--- Provided entries Enclosed Below ---

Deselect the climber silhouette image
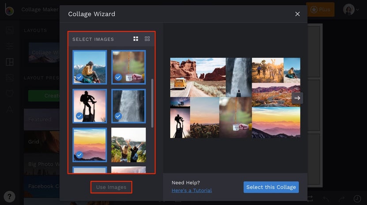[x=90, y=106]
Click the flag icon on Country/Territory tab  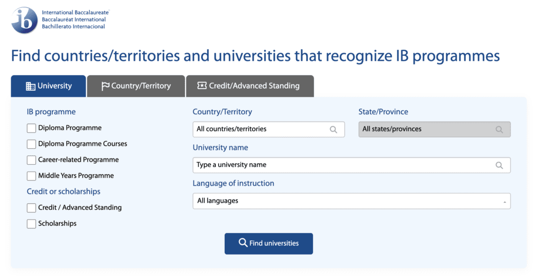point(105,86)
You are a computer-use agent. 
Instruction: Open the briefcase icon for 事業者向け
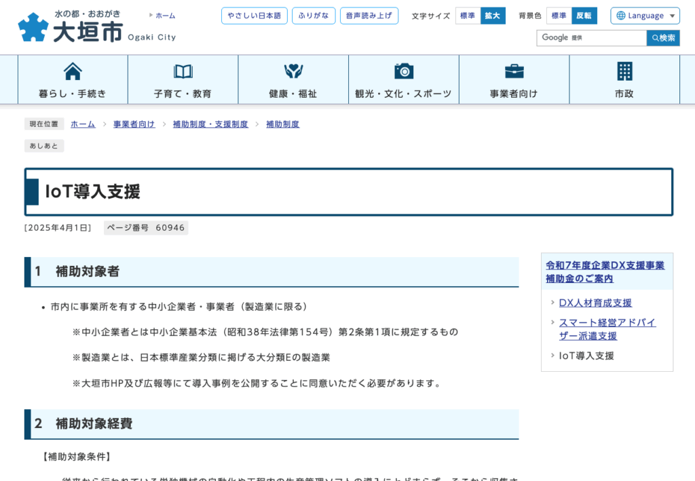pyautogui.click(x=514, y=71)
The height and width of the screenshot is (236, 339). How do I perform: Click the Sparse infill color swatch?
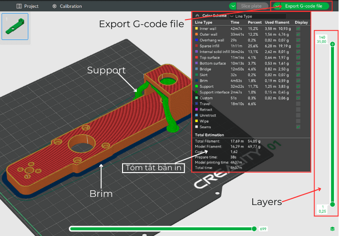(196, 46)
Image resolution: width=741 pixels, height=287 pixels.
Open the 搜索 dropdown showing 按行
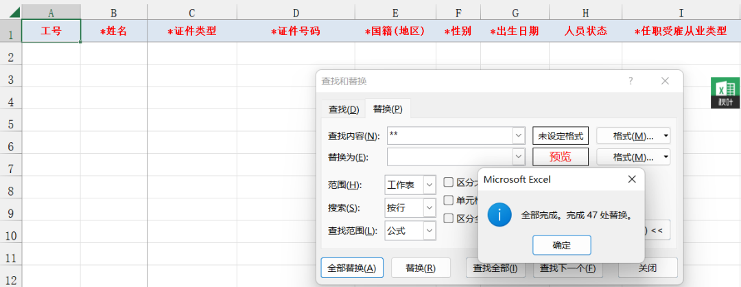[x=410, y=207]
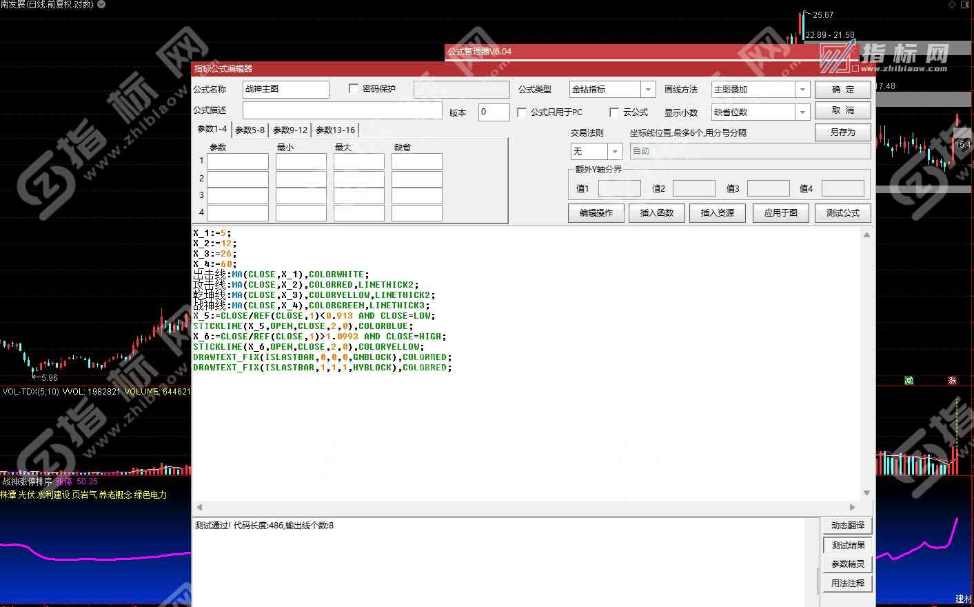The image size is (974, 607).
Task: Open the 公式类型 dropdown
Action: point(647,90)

--- End of Enclosed Provided entries ---
--- Provided entries Enclosed Below ---

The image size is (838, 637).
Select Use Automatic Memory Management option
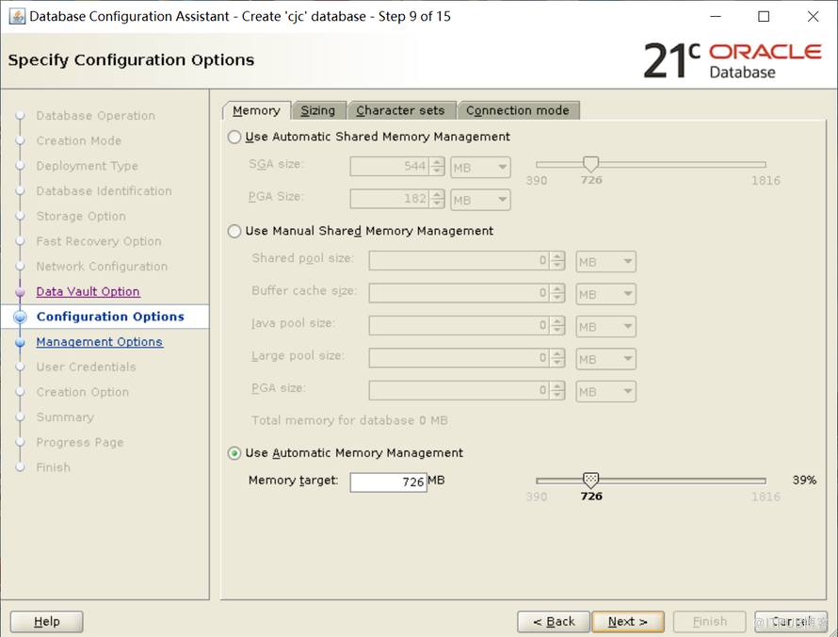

--- End of Enclosed Provided entries ---

**Work instruction**:
All lines in the data above from the one with "The image size is (838, 637)." through the one with "Select Use Automatic Memory Management option" must be repeated exactly, and no others.

**Task result**:
The image size is (838, 637).
Select Use Automatic Memory Management option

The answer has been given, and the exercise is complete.